Extract provided |
..........

I saw this because of the recent 'remake', I would assume that the reader will be making the same comparison. Having never seen this before, I found myself riveted to the story, and absolutely great performances by Sinatra, Laurence Harvey, Janet Leigh, Angela Lansbury, Henry Silva, John McGiver, James Gregory, and Leslie Parrish.
Coincidently, I had just recently finished reading some previously published works about the cold war, in particular the Chambers-Hiss court cases.
It might be accident, but I wouldn't doubt it might have been intended by Frankenheimer to choose Harvey, who resembled Hiss, in appearance and McGiver who resembled Chambers appearance. When this was released in 1962, the Hiss-Chambers spy fiasco was still fresh in the public's mind.
Other American political images are not for want of satire either, since Lansbury and Gregory seemed to have reminded me, in appearance, of Mary and (honest) Abe Lincoln.
The pace, style and non stop tension rivals Hitchcock; it will certainly have you wondering if he had anything to do with this! Truly Frankenhiemer, excels here.
Because Sinatra was box office magnet, most of his other roles seemed 'fitted' for him. Not here! You'll have a chance to see the real Frank Sinatra, really working to make the part work, and without a doubt, he too excels in his role.
I don't think I'll bother to see the recent version yet. I want to see this original classic a few more times.

..........

Information provided |
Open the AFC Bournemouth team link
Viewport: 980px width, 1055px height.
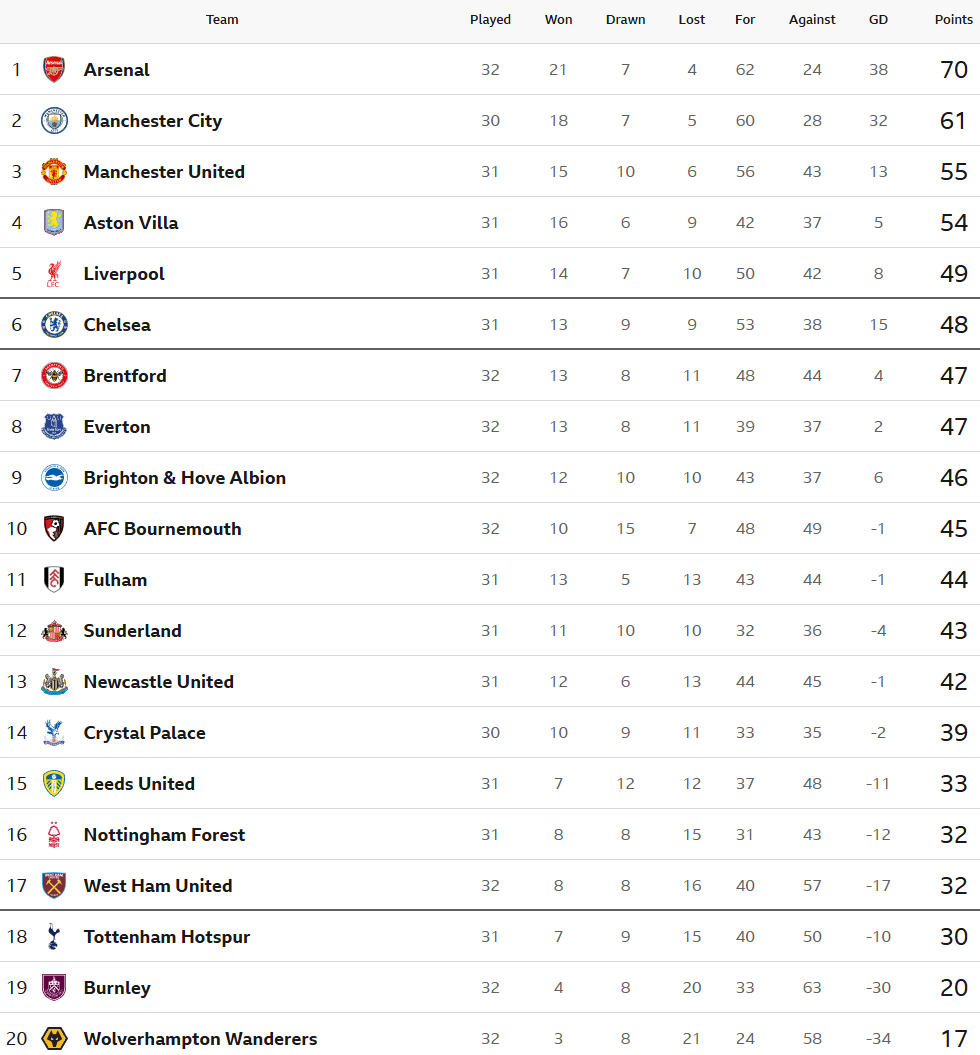[x=163, y=529]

..........

Task A | Quote the passage from the film review starting at "I saw this because" and ending at "and Leslie Parrish.".
Task B |
Answer these questions from the film review:
(i) In what year was the film released?
(ii) Whose work does the reviewer say the film's pace, style and non-stop tension rival?
(iii) Which court cases had the reviewer recently finished reading about?

Problem solution A |
I saw this because of the recent 'remake', I would assume that the reader will be making the same comparison. Having never seen this before, I found myself riveted to the story, and absolutely great performances by Sinatra, Laurence Harvey, Janet Leigh, Angela Lansbury, Henry Silva, John McGiver, James Gregory, and Leslie Parrish.

Problem solution B |
(i) 1962
(ii) Hitchcock's
(iii) The Chambers-Hiss court cases